THIRD AMENDMENT OF LEASE

THIS THIRD AMENDMENT OF LEASE, dated as of May 23, 2022, between PERRYVILLE SPE LLC (“Landlord”), and CELLDEX THERAPEUTICS, INC. (“Tenant”).

W I T N E S S E T H:

WHEREAS, Landlord's predecessor-in-interest, Crown Perryville, LLC., and Tenant entered into that certain Lease dated as of May 1, 2013 (the “Original Lease”) in the building known as Perryville Ill at Perryville Corporate Park located at 53 Frontage Road, Hampton, New Jersey 08827 (the “Building) , as amended by a First Amendment of Lease, dated as of June 17, 2015 (the “First Amendment”), and as further amended by a Second Amendment of Lease, dated as of March 8, 2019 (the “Second Amendment”), pursuant to which Tenant is currently leasing premises (the “Premises”) consisting of approximately 3,539 rentable square feet located on a portion of the first (1st) floor and approximately 29,824 rentable square feet located on a portion of the second (2nd) floor (the Original Lease, as amended by the First Amendment and Second Amendment is hereinafter collectively referred to as the “Lease”); and

WHEREAS, Landlord and Tenant desire to amend the Lease on the express terms and conditions set forth herein.
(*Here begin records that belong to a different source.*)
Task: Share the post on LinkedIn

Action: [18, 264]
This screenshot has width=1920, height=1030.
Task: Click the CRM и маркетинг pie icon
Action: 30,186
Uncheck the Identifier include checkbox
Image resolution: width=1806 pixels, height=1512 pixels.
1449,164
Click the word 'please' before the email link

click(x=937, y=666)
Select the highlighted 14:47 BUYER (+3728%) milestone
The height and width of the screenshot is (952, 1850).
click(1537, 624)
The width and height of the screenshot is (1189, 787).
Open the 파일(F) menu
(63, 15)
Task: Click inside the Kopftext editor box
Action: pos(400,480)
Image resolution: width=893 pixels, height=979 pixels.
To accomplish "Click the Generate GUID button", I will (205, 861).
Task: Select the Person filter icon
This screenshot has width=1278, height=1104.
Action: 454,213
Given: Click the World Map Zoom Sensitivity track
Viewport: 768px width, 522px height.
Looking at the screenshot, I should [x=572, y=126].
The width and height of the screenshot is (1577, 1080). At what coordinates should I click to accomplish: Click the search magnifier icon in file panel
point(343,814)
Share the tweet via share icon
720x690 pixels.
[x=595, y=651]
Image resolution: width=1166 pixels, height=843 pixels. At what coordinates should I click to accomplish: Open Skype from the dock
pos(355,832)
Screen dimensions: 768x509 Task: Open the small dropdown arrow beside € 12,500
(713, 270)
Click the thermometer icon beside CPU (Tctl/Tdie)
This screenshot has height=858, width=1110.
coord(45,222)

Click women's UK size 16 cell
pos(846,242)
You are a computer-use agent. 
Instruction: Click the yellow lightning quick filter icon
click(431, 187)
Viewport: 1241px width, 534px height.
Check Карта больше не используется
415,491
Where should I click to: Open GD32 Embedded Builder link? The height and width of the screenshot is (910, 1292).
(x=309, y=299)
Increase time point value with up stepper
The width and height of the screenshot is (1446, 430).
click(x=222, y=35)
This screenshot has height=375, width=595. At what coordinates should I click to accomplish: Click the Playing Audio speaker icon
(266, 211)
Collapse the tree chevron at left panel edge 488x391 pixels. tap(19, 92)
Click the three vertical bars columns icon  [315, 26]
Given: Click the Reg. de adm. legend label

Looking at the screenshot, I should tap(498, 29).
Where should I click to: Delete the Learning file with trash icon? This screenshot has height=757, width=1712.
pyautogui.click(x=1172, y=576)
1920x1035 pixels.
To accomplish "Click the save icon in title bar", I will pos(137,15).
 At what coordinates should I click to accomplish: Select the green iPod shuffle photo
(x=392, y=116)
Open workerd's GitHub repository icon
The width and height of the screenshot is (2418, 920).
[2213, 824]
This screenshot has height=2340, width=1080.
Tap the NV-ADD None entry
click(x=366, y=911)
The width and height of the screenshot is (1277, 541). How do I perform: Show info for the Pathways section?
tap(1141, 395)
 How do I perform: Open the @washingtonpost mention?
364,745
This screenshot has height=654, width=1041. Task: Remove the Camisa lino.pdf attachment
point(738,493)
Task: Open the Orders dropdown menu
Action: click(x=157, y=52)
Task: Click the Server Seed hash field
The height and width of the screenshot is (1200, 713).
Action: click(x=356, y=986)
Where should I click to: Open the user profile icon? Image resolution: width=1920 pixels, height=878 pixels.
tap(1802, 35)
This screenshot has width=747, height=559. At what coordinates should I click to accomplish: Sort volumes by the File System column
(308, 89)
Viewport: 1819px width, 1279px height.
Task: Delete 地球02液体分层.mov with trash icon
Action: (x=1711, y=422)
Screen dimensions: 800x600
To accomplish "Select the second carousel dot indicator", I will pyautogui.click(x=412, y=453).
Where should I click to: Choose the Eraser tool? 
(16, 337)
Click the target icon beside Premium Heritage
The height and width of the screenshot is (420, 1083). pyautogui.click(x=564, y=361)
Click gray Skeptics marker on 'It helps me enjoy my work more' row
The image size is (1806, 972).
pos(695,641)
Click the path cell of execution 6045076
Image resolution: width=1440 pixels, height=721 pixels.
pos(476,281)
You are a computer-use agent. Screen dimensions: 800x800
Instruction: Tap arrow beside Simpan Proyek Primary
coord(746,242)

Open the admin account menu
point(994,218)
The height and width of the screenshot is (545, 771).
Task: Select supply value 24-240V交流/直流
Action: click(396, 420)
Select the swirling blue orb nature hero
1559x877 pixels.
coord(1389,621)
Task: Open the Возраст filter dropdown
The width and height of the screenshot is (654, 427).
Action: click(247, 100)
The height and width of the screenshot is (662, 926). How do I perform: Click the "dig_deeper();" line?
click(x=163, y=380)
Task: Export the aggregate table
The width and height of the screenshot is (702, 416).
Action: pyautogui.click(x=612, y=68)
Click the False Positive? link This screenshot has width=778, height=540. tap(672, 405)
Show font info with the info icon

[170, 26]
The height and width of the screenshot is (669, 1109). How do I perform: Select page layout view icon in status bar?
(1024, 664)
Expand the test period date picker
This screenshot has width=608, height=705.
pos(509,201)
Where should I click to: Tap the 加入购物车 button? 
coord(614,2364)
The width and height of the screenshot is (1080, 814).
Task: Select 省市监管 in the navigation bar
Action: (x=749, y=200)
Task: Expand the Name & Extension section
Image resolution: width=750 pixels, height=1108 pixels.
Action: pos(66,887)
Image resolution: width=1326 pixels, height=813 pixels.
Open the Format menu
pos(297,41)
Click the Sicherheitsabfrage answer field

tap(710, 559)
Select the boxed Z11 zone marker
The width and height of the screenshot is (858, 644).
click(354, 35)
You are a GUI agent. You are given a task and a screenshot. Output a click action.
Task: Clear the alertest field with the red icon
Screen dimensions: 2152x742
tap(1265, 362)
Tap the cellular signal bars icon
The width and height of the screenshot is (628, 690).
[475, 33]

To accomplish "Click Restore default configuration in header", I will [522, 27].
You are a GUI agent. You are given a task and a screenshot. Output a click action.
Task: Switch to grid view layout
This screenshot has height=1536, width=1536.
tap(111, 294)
NOW, THEREFORE, in consideration of the mutual premises and agreements herein contained, the parties hereby agree as follows:

1.

Incorporation of Recitals. The recitals set forth above are incorporated herein by reference.

2.

Defined Terms.  All terms used herein not otherwise defined shall have the meanings ascribed to them in the Lease.

3.

Binding Effect.  This Third Amendment of Lease (“Amendment”) shall be binding upon Landlord and Tenant upon the date of mutual execution and delivery hereof (the “Effective Date”).

4.

Lease Amendments. Effective as of the Effective Date, the Lease is hereby amended as follows:

A.

Landlord agrees that within a reasonable time period after the Effective Date, it shall at such time(s) as is mutually-acceptable to Landlord and Tenant and in a Building standard manner, utilizing Building standard materials and specifications (including without limitation Building standard colors): (i) professionally clean/shampoo the carpets in the Premises; and (ii) paint a specified wall in the Premises (“Landlord’s


Work”). Tenant acknowledges and agrees that it shall be responsible at its sole cost and expense, to the extent necessary, to relocate and replace its equipment, furniture, furnishings and wiring in order for Landlord to perform Landlord’s Work.

B.

The terms set forth in Section 19.27. of the Original Lease as to a Renewal Option granted therein shall be reinstated for a potential Renewal Term commencing on August 1, 2025 through July 31, 2027, and for a potential second Renewal Term commencing on August 1, 2027 through July 31, 2030, upon all of the terms and conditions set forth in Section 19.27 of the Original Lease; provided, however, that the Renewal Term Rent for each Renewal Term shall be increased to 102.5% of the Base Rent/Renewal Term Rent for the last year of the subject term and the lease rate will increase 2.5% per year on a compounded, cumulative basis for each year of the subject Renewal Term.. Notwithstanding anything herein to the contrary, the terms set forth in said Section 19.27. as to: (i) two (2) additional periods of five (5) years, and (ii) as to a Base Rent of $15.00 with annual escalation of $0.50 per annum, are hereby deleted in connection with each Renewal Term provided for herein.

C.

The Early Termination Option granted to Tenant in Section 11 of the Second Amendment is hereby deemed deleted in its entirety.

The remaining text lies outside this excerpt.